[Excerpted records]
BEGIN

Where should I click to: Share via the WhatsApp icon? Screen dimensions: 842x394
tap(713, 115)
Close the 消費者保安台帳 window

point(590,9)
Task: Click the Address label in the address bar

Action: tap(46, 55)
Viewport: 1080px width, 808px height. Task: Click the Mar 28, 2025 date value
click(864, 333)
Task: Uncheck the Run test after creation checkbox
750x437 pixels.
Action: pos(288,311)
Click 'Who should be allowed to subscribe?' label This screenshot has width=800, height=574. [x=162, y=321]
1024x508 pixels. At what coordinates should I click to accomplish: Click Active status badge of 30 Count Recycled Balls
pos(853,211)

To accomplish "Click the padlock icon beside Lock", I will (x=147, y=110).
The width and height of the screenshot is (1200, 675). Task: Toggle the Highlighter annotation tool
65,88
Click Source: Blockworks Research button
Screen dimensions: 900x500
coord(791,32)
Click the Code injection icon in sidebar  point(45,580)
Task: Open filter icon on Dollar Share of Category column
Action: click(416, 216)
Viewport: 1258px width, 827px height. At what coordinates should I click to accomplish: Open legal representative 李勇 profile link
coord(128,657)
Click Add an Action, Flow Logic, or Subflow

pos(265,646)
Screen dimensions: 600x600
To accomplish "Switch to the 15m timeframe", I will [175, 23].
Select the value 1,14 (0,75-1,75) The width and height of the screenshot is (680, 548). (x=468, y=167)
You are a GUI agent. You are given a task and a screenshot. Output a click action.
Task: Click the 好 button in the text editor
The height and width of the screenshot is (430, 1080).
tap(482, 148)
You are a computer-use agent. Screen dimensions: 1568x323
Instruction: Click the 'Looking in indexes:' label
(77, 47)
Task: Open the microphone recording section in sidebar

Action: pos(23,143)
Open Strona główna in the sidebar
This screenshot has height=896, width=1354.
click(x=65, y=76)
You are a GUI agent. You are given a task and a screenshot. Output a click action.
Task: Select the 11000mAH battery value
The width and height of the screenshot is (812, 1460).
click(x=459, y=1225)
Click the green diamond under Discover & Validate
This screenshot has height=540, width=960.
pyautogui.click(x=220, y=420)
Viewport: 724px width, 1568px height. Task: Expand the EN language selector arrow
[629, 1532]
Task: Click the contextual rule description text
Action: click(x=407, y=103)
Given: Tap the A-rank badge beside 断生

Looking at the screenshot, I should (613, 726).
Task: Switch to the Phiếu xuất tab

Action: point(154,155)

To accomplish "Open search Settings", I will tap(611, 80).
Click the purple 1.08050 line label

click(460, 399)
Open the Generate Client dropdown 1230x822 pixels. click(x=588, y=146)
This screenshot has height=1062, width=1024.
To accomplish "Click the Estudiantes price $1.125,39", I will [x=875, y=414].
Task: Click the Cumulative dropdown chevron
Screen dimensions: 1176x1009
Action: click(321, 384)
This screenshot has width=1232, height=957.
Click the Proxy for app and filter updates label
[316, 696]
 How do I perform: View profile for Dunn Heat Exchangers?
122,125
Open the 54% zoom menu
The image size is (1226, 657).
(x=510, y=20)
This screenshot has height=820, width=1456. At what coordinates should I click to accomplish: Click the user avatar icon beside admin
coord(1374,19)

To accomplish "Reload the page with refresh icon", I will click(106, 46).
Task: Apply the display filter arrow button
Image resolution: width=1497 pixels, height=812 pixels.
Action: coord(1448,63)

END

[What you have to do] Look through the material above and print exactly the lines from the one containing "Instruction: Click the" to the one containing "Task: Select the 11000mAH battery value", both included, and nothing more.

[Task output]
Instruction: Click the 'Looking in indexes:' label
(77, 47)
Task: Open the microphone recording section in sidebar

Action: pos(23,143)
Open Strona główna in the sidebar
This screenshot has height=896, width=1354.
click(x=65, y=76)
You are a GUI agent. You are given a task and a screenshot. Output a click action.
Task: Select the 11000mAH battery value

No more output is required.